In addition, as shown in FIG. 8D, for example, a specimen or a still object 121 (here, a butterfly), according to the present invention, can generate an augmented reality image; in detail, it is The real-time image of the object is captured as a texture material of the 3D animation, so that the observer can generate the illusion that the real specimen or the still life is dynamic, so that the object can be continuously presented when the time axis is advanced from the time point or the interval T1 to T4. The animation or film of the state of the object 121, which can be illustrated as the effect of flapping the wings or flying close to or away from the viewer to cause a change in size or the like, can also be expressed as a time advancement, to be microscopically observed. Micro-organisms can be of the same type or different types, so the present invention has multiple applications and interesting and cross-domain learning benefits.

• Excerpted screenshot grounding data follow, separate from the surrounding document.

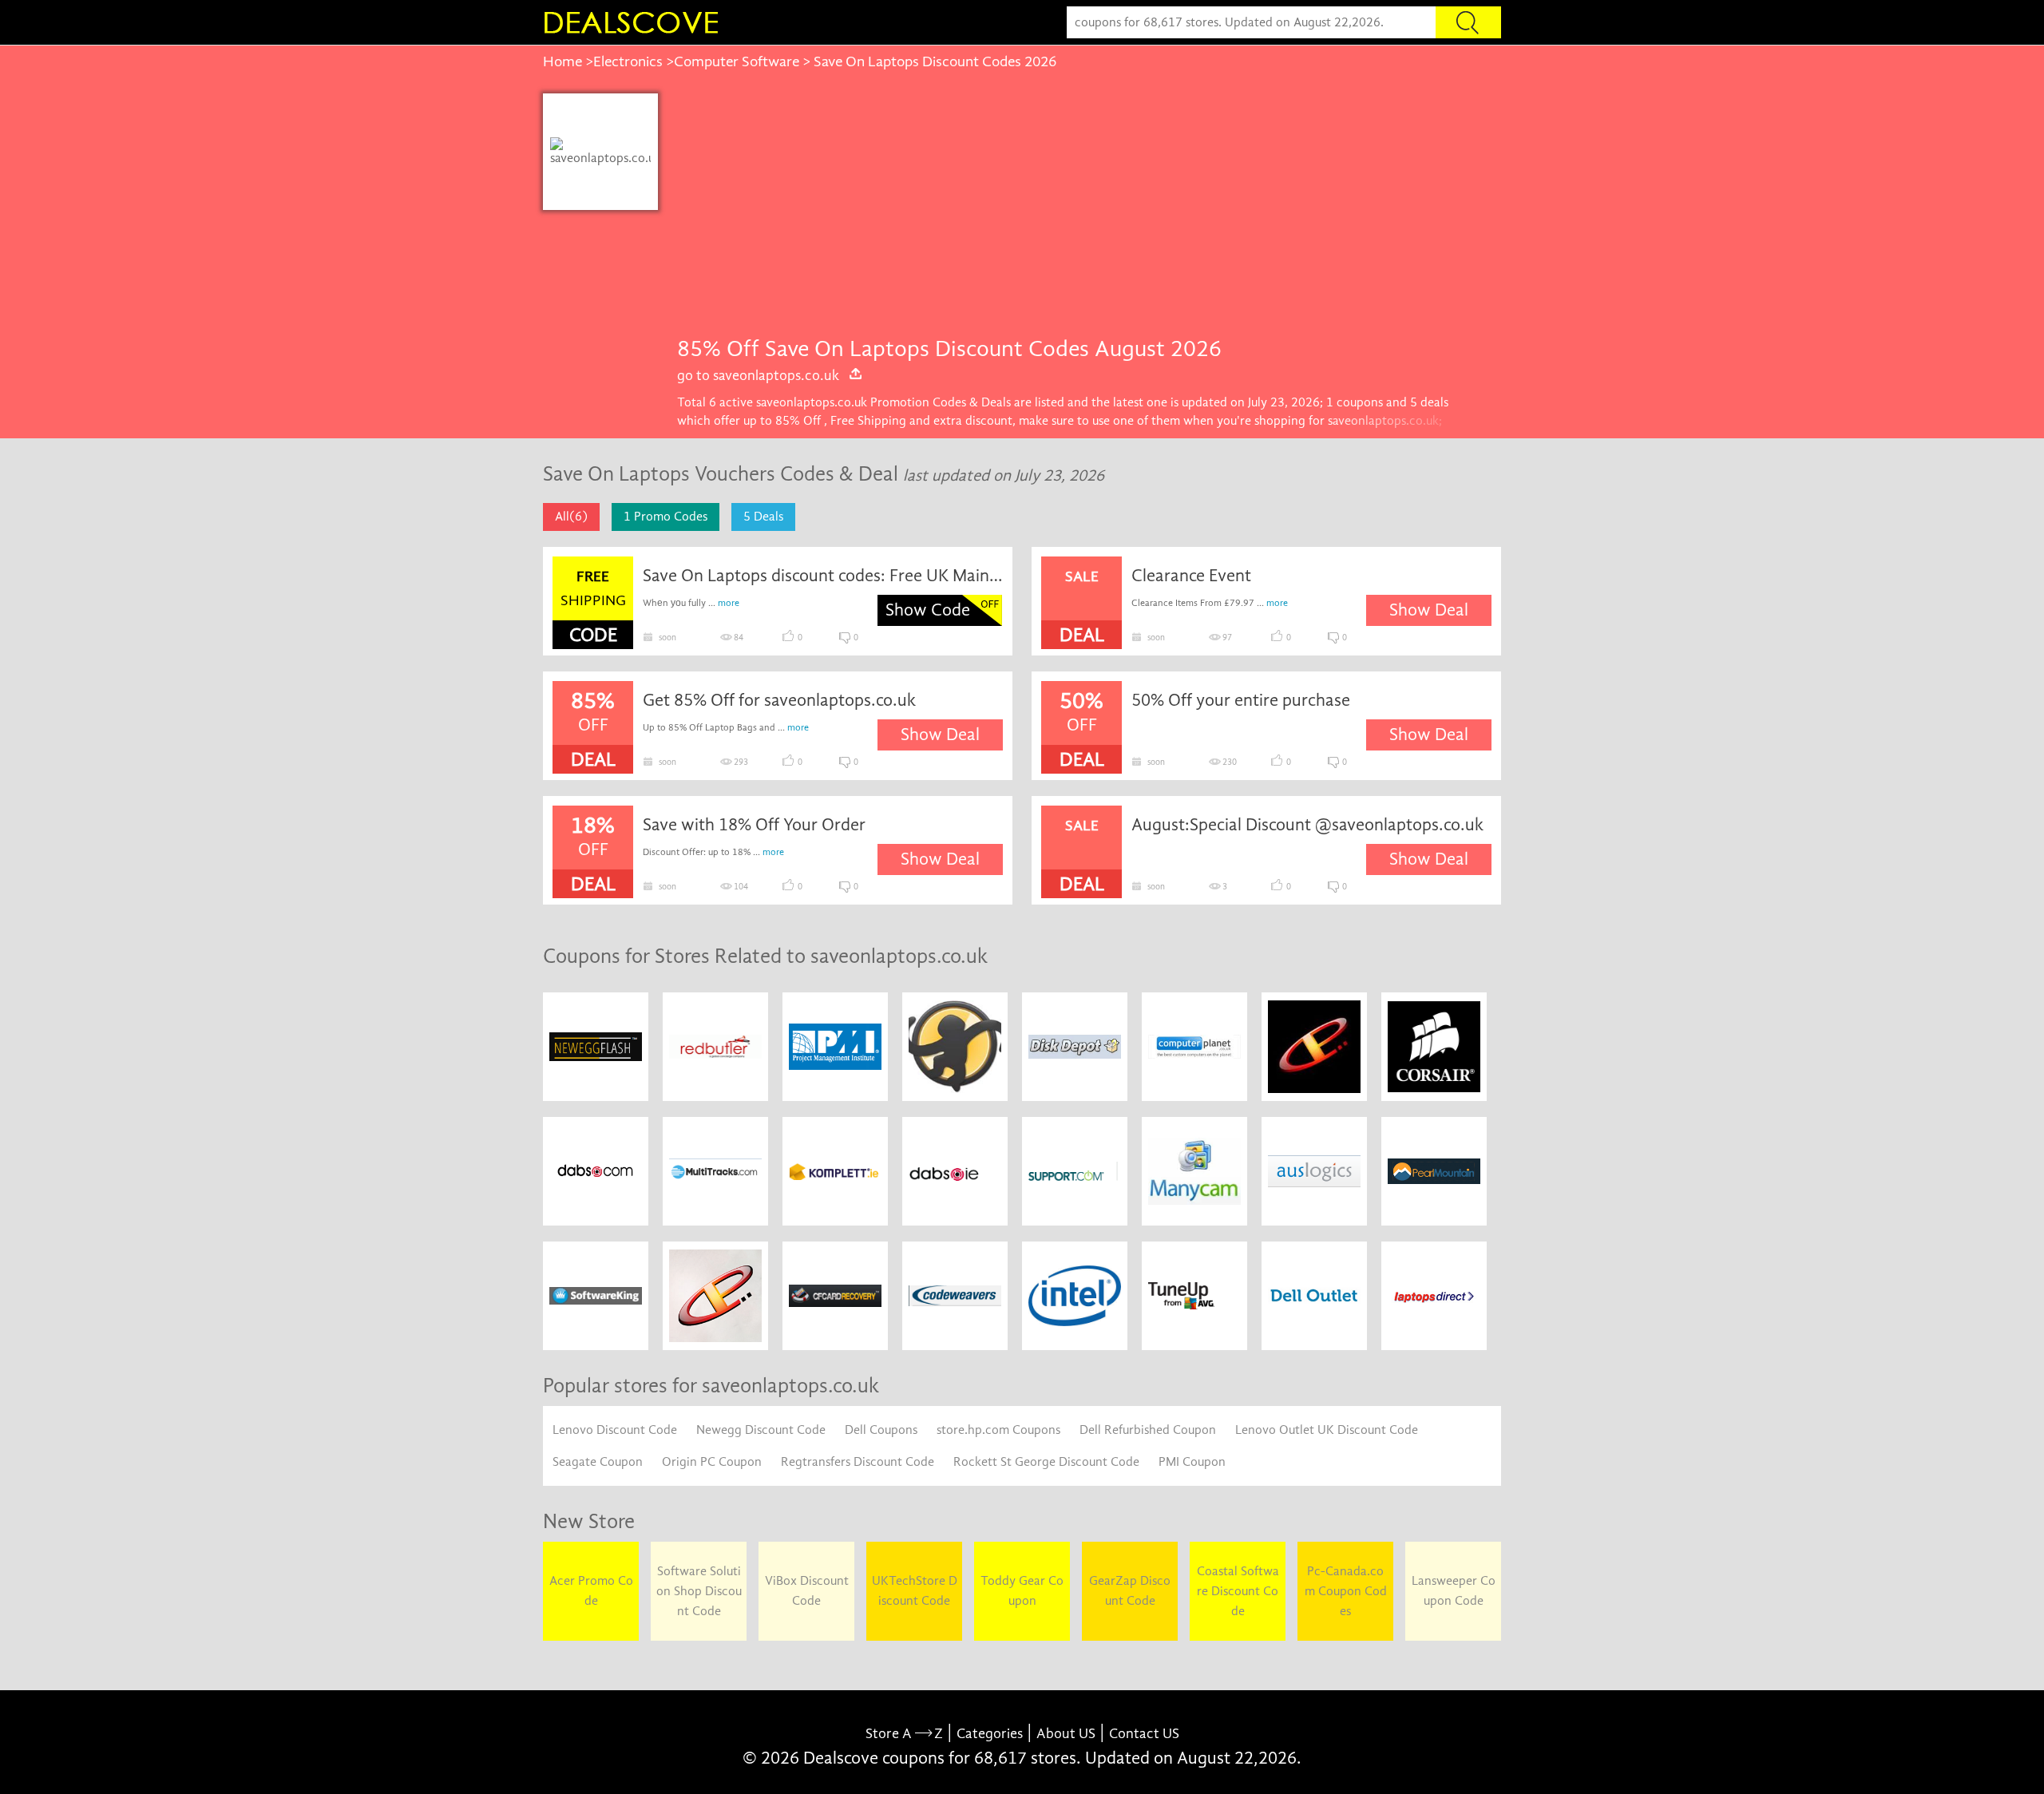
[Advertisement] (1079, 213)
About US (1065, 1733)
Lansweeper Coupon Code (1453, 1591)
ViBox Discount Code (807, 1591)
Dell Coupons (881, 1430)
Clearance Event (1191, 575)
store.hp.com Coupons (998, 1430)
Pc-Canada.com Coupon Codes (1346, 1591)
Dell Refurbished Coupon (1147, 1430)
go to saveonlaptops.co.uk (758, 375)
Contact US (1144, 1733)
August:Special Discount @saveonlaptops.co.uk (1307, 824)
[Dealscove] (635, 22)
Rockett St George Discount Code (1046, 1462)
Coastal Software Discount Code (1238, 1591)
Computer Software (736, 61)
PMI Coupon (1192, 1462)
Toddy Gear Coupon (1022, 1591)
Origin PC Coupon (712, 1462)
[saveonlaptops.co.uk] (600, 151)
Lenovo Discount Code (615, 1430)
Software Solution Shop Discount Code (699, 1591)
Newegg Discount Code (761, 1430)
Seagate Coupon (598, 1462)
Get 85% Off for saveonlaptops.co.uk (779, 700)
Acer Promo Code (591, 1591)
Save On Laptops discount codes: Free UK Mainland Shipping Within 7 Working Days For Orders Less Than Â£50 (823, 575)
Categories (990, 1733)
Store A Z (904, 1733)
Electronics (628, 61)
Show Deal (1428, 610)
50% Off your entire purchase (1240, 700)
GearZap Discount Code (1130, 1591)
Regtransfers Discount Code (857, 1462)
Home (562, 61)
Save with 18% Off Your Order (754, 824)
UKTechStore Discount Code (914, 1591)
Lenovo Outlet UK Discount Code (1326, 1430)
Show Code (927, 610)
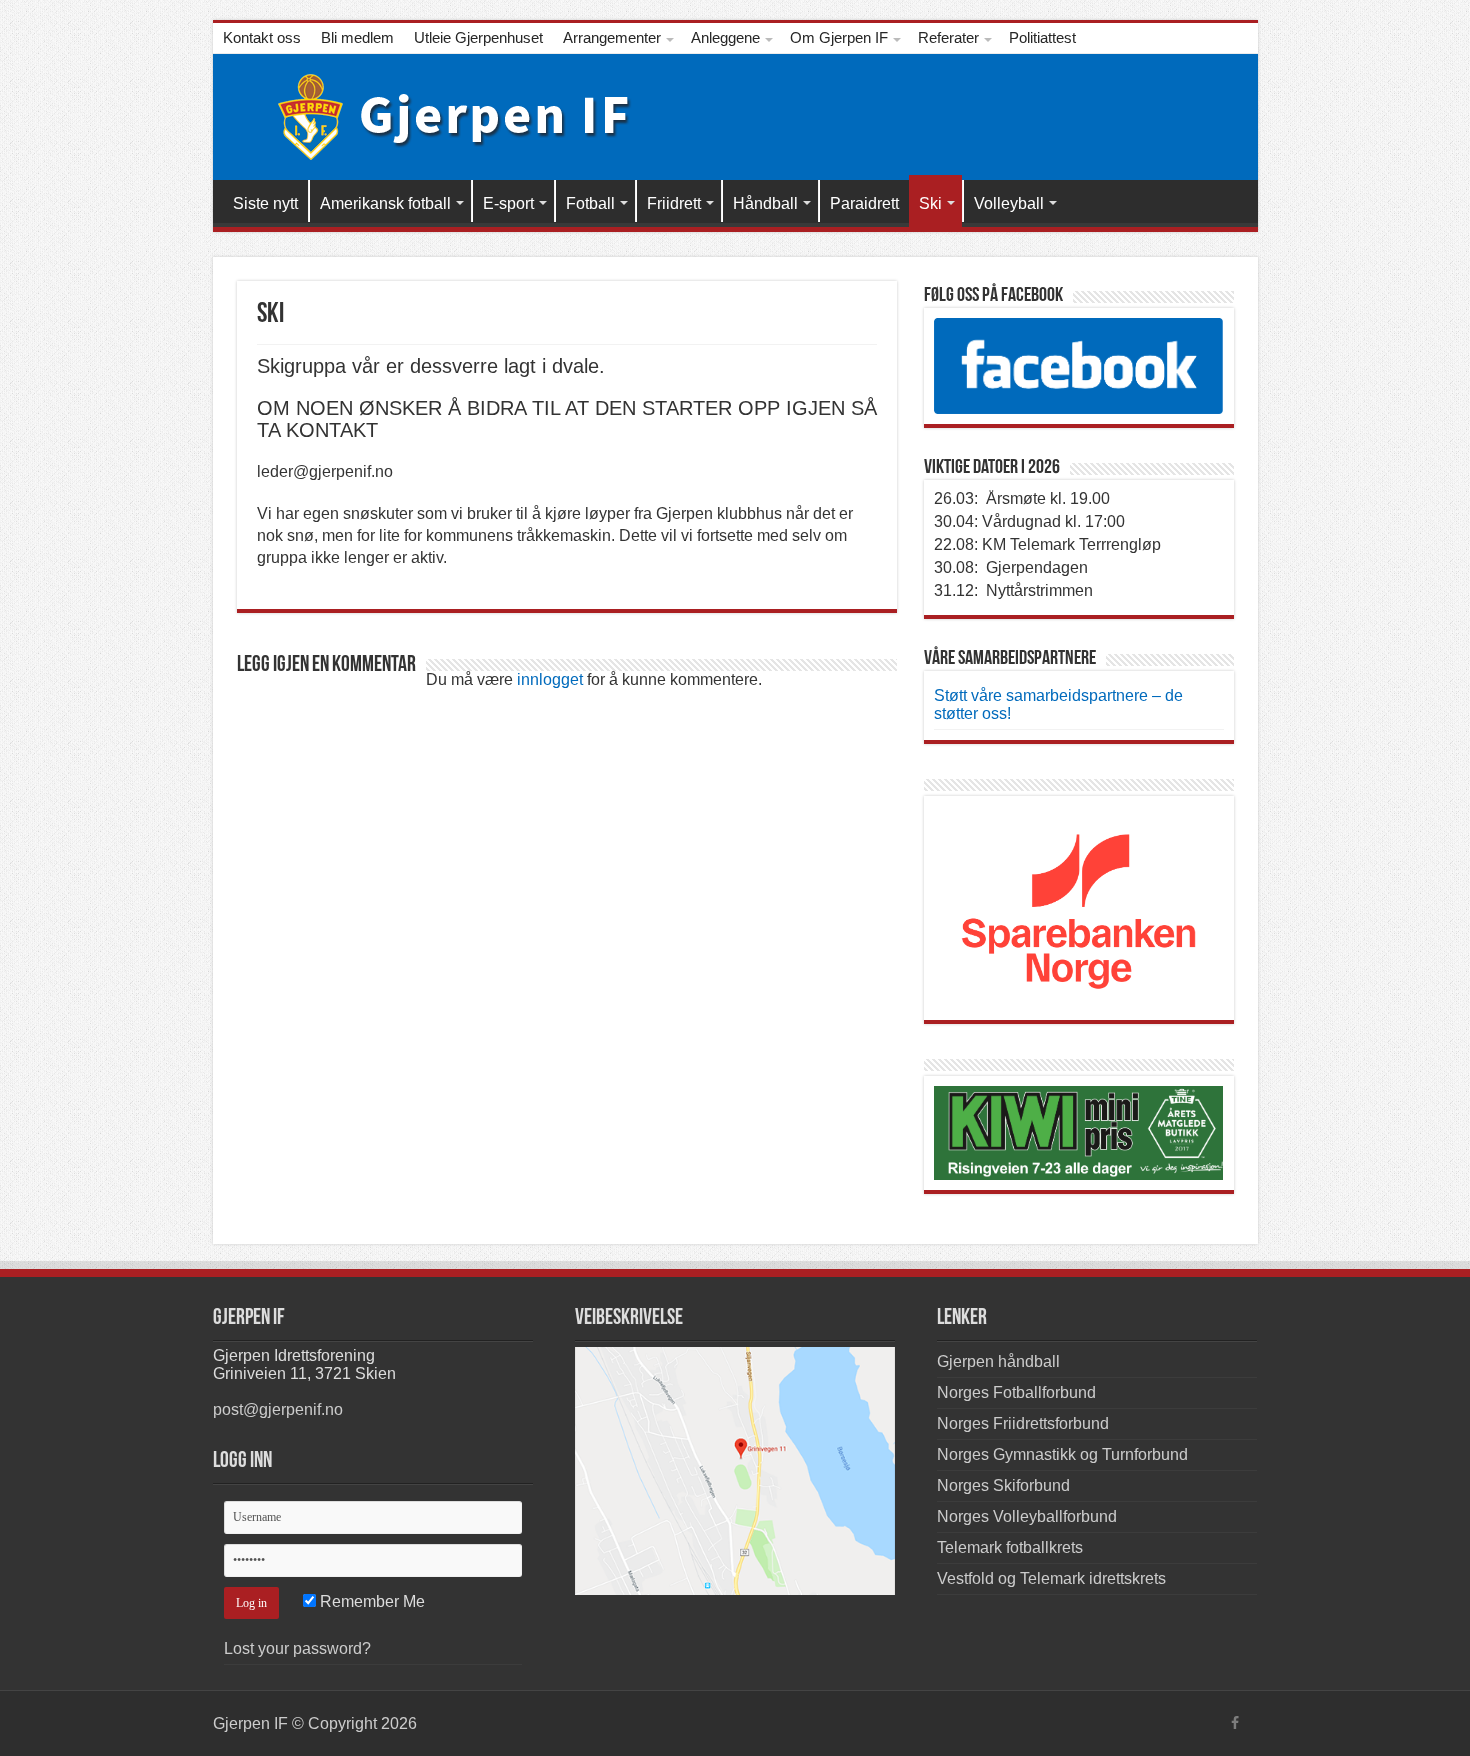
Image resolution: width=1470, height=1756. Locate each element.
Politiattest (1042, 37)
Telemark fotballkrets (1010, 1547)
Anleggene (725, 37)
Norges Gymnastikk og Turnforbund (1062, 1454)
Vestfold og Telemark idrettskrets (1051, 1578)
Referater (948, 37)
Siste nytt (265, 203)
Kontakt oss (262, 37)
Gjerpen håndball (998, 1361)
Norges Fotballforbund (1016, 1392)
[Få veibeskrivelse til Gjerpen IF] (735, 1470)
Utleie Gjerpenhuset (478, 37)
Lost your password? (297, 1648)
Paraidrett (864, 203)
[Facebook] (1235, 1723)
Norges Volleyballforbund (1027, 1516)
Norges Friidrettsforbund (1023, 1423)
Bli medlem (357, 37)
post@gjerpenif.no (278, 1409)
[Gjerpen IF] (440, 113)
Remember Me (370, 1601)
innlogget (550, 679)
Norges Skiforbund (1003, 1485)
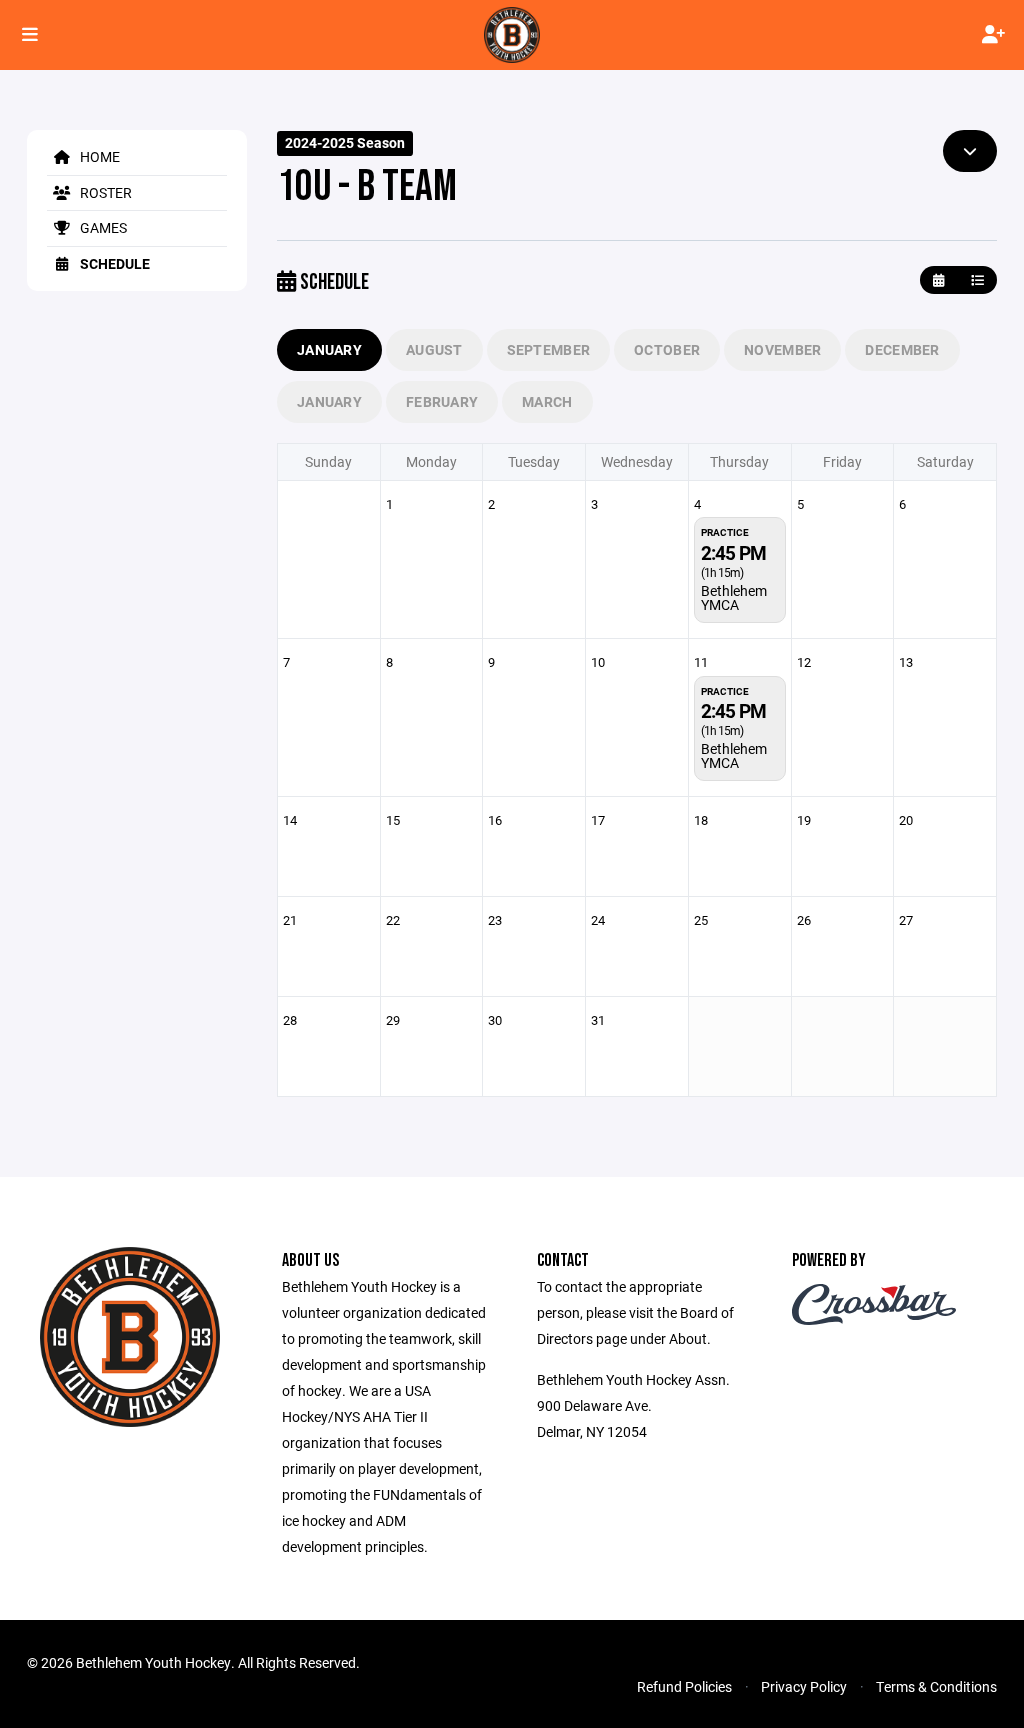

Please refer to FIG. 9A and FIG. 9B , which are schematic diagrams of augmented reality images of different embodiments of an electronic component assembly training and detecting system using an image penetrating technique according to the present invention. The electronic component assembly training and detection system of the present invention is configured with at least the augmented reality image generation system, or is configured to implement the augmented reality image generation method as described above, and the object system is available for the user to insert a circuit board, carrier, or electronic device that holds or secures an electronic component, and the image is worn The technology is used by the digital micro-module to capture a transient image containing the object and/or at least one of the operations or feature regions, for processing by the processing module to generate a virtual object and superimposing the output to the display module. To eliminate an alignment error and display delay. As shown in FIG. 9A, the object is an IC, which has a plurality of pin pins, and each pin can transmit and receive different input or control signal contents. Therefore, according to the embodiment of the present invention, the IC is related to the IC. Interfaces, images, information, and menus can be superimposed and displayed on a virtual reality image for users or viewers to operate or invoke without having to leave the system separately or frequently to seek the required reference information, thus being forced Interrupt observation and learning process.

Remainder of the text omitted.